- _ASSIGNMENT_:
Taking the line with "Show details (384, 1317)" as the first, copy every line through the end of the records below exactly. Do not include pictures.

- _RECORD SET_:

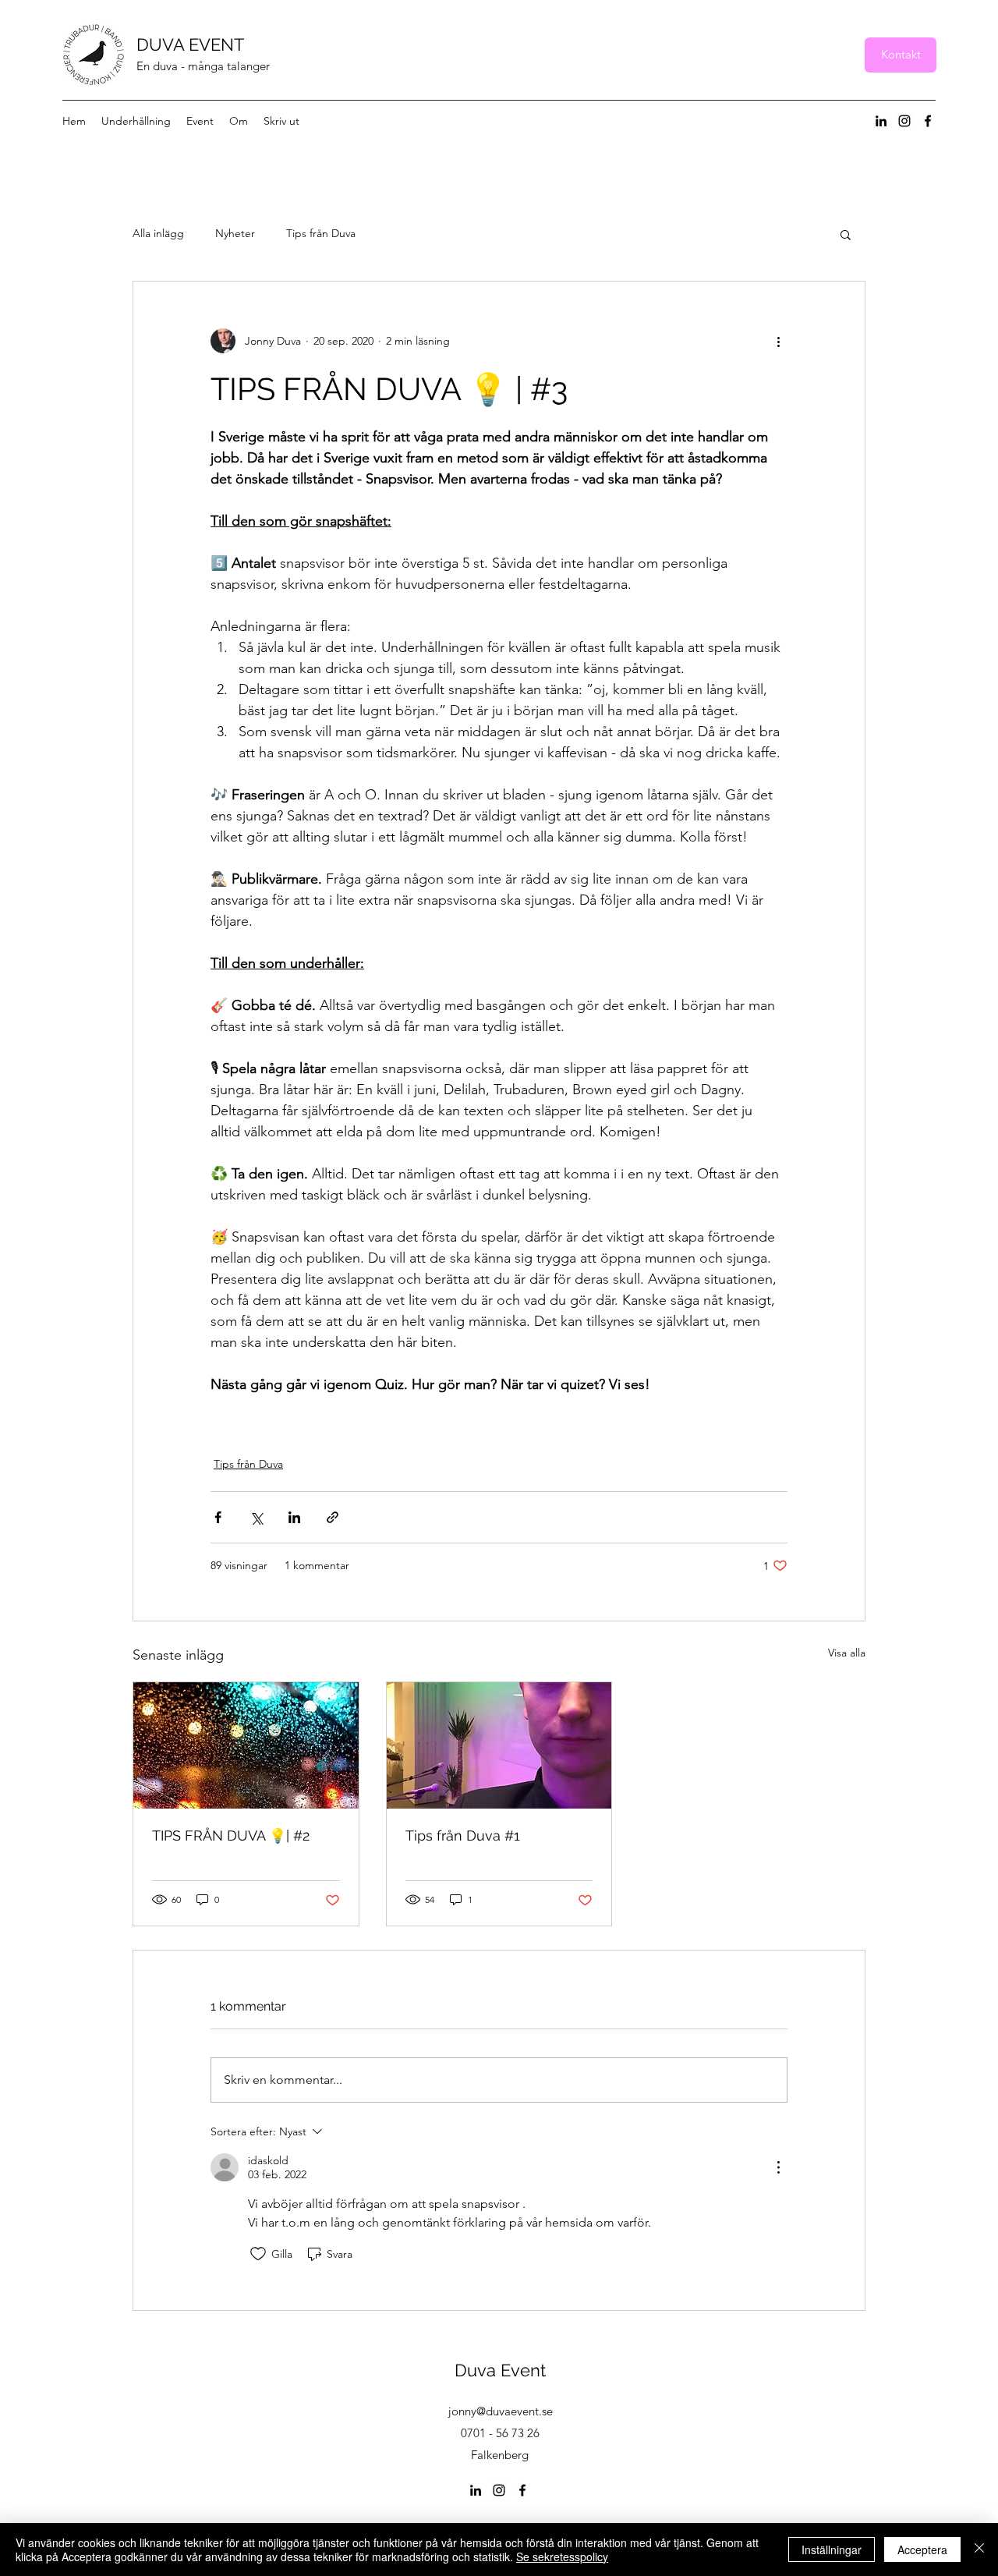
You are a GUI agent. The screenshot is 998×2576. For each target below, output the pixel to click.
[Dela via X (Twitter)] (256, 1517)
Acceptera (922, 2549)
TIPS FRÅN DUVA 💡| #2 (231, 1835)
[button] (845, 234)
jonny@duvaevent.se (500, 2411)
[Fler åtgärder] (778, 340)
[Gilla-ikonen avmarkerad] (258, 2254)
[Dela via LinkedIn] (294, 1517)
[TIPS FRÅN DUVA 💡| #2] (246, 1745)
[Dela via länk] (332, 1517)
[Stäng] (979, 2549)
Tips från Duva (321, 233)
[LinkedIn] (881, 121)
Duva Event (500, 2370)
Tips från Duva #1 (462, 1835)
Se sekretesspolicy (562, 2556)
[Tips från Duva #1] (499, 1745)
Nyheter (235, 233)
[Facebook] (928, 121)
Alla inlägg (158, 233)
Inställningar (832, 2549)
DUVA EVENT (190, 44)
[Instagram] (904, 121)
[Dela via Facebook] (218, 1517)
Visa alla (846, 1653)
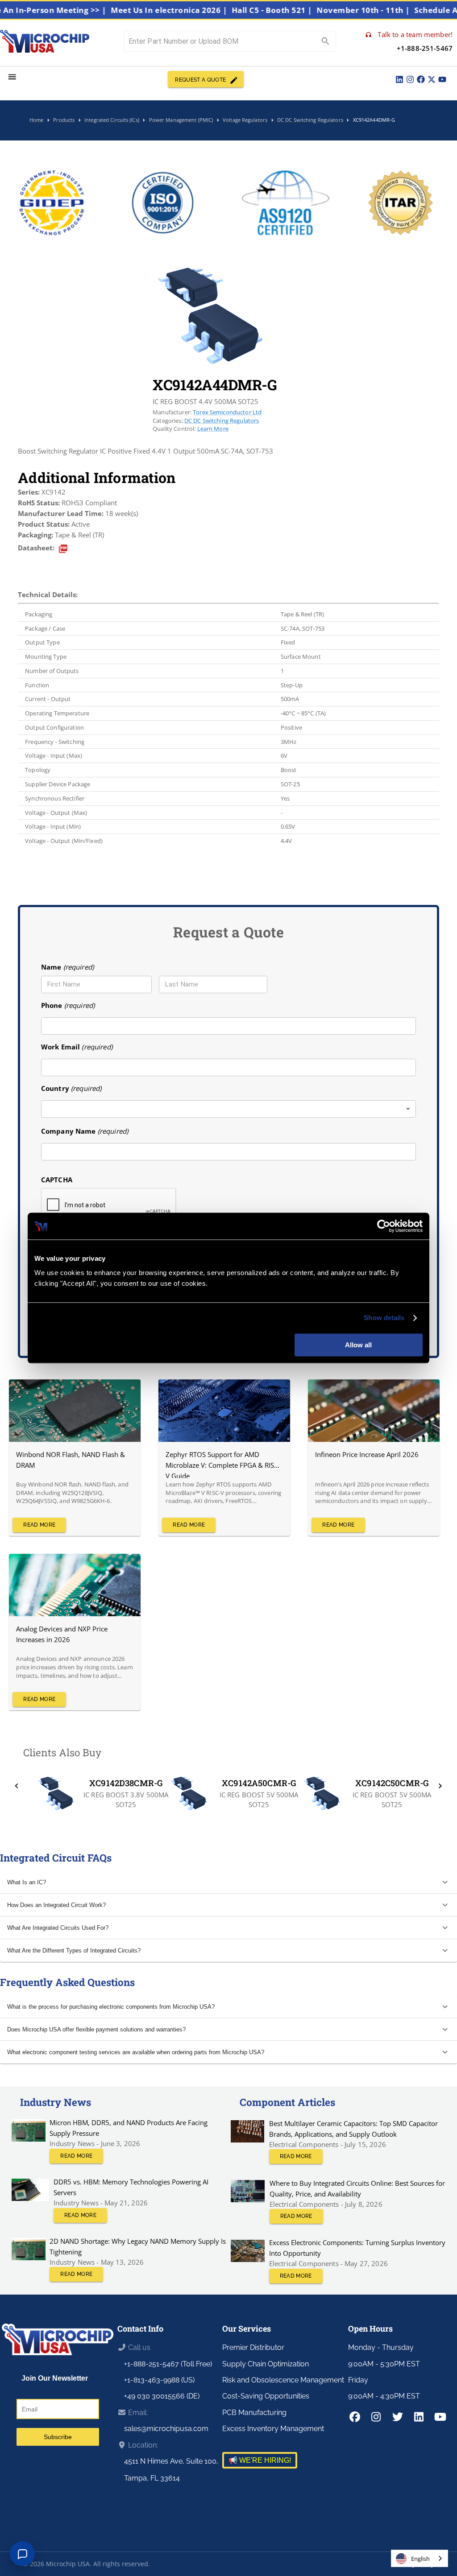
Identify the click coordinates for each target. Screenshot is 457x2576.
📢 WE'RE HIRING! (259, 2460)
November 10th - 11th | (390, 10)
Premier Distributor (253, 2347)
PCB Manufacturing (254, 2412)
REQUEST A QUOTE (200, 80)
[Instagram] (410, 79)
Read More (39, 1525)
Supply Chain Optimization (265, 2364)
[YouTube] (442, 79)
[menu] (12, 77)
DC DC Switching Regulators (221, 421)
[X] (432, 79)
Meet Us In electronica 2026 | (196, 10)
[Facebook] (421, 79)
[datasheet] (63, 548)
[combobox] (228, 1109)
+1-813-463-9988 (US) (159, 2380)
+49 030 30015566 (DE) (161, 2396)
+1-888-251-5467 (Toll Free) (168, 2364)
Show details (384, 1317)
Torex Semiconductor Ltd (227, 412)
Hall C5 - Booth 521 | (299, 10)
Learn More (212, 429)
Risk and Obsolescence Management (283, 2380)
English (420, 2559)
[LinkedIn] (399, 79)
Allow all (358, 1345)
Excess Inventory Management (273, 2428)
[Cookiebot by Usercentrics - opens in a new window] (384, 1226)
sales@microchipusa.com (166, 2428)
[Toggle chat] (22, 2553)
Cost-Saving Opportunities (265, 2396)
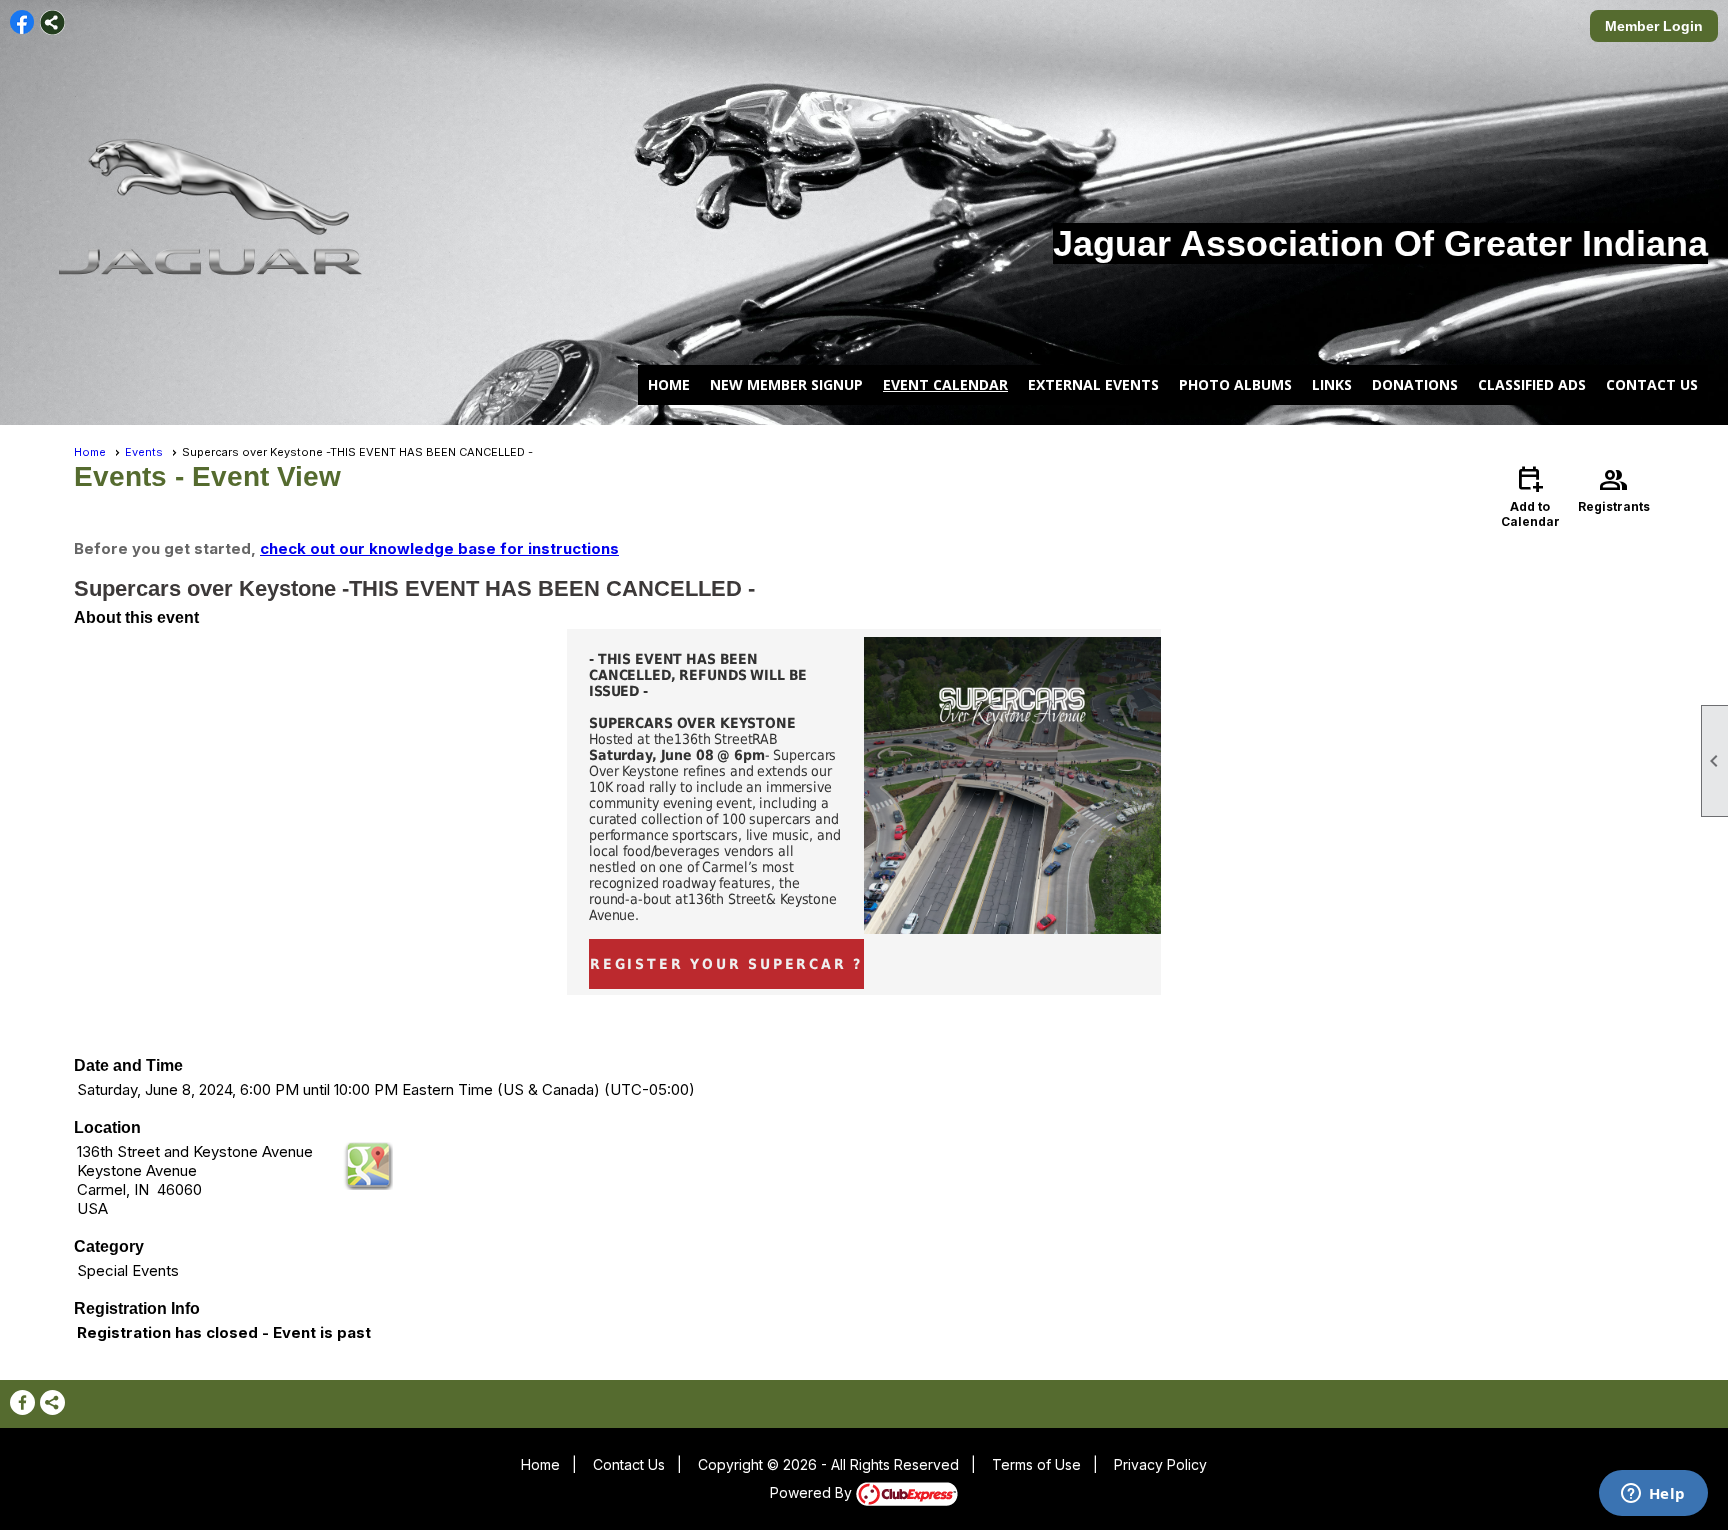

- _ANSWER FOR THE TASK_:
Show details (384, 1317)
Torex Semiconductor Ltd (227, 412)
Hall C5 - Booth 521 | (299, 10)
Learn More (212, 429)
Risk and Obsolescence Management (283, 2380)
English (420, 2559)
[LinkedIn] (399, 79)
Allow all (358, 1345)
Excess Inventory Management (273, 2428)
[Cookiebot by Usercentrics - opens in a new window] (384, 1226)
sales@microchipusa.com (166, 2428)
[Toggle chat] (22, 2553)
Cost-Saving Opportunities (265, 2396)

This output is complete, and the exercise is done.